Pateamine A (PatA), a natural product first isolated from marine sponges seems to have attracted significant attention as a potential anti-cancer agent. Also, presently a latest activity by researchers from Texas University and Johns Hopkins University has been found for it which may reveal yet another anti-cancer mechanism.
Messenger RNA (mRNA), as its name indicates is known to copy messages from genes on DNA. Moreover, it could possibly make use of these messages in order to produce proteins. It was believed that the human body functions well only with the right types and amount of proteins.
Therefore, what happens when mRNA gets damaged? Will the wrong proteins produced by the wrong messages carried by mRNA damage a person’s body? Daniel Romo, a Texas A&M chemistry professor claimed that people may no longer need to worry, it’s under close watch and PatA has been found to reduce one such surveillance mechanism called NMD.

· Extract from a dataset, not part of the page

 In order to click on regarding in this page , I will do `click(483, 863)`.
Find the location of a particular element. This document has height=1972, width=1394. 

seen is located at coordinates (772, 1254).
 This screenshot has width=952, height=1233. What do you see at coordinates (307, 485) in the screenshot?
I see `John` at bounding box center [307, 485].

NMD stands for nonsense-mediated mRNA decay, an important mechanism inside the cell to degrade damaged and not completely functional mRNA. NMD appears to keep a watch inside the body 24 hours a day, and whenever damaged mRNA is found, NMD may attach a ‘bad-mRNA’ tag on it and sends for an army in order to destroy it. However, with cancer cells, inhibition of NMD could perhaps be desirable.
Romo further said that, “Tumor cells are more actively producing new proteins than normal cells, so tumor cells are hundreds if not thousands of times more vulnerable to a derivative of PatA called desmethyl, desamino-PatA (DMDAPatA) ’s inhibition of protein synthesis, which makes DMDAPatA a good candidate as an anti-cancer agent.”
“DMDAPatA is structurally simpler than PatA but exhibits similar activity in inhibiting NMD and protein synthesis. It has been patented by Texas A&M, evaluated by two pharmaceutical companies, and continues to be evaluated as a potential anti-cancer agent for both human and animal (pet) applications,” he continues.
Supposedly, Romo began his work on PatA’s synthesis more than a decade ago. In the year 1998, the researchers were believed to have achieved the first laboratory synthesis of PatA. Moreover, in the year 2005, with the help of a PatA conjugate, Romo’s collaborator, professor Jun O. Liu at Johns Hopkins, found that PatA seems to inhibit the beginning phase of protein synthesis, which gives PatA the potential to fight cancer.
The findings of the research revealed that PatA and a simplified, easier to synthesize DMDAPatA seem to inhibit NMD. This could possibly contribute to the apoptosis (suicide) of tumor cells.
The findings of the research have been published in the Journal of Biological Chemistry.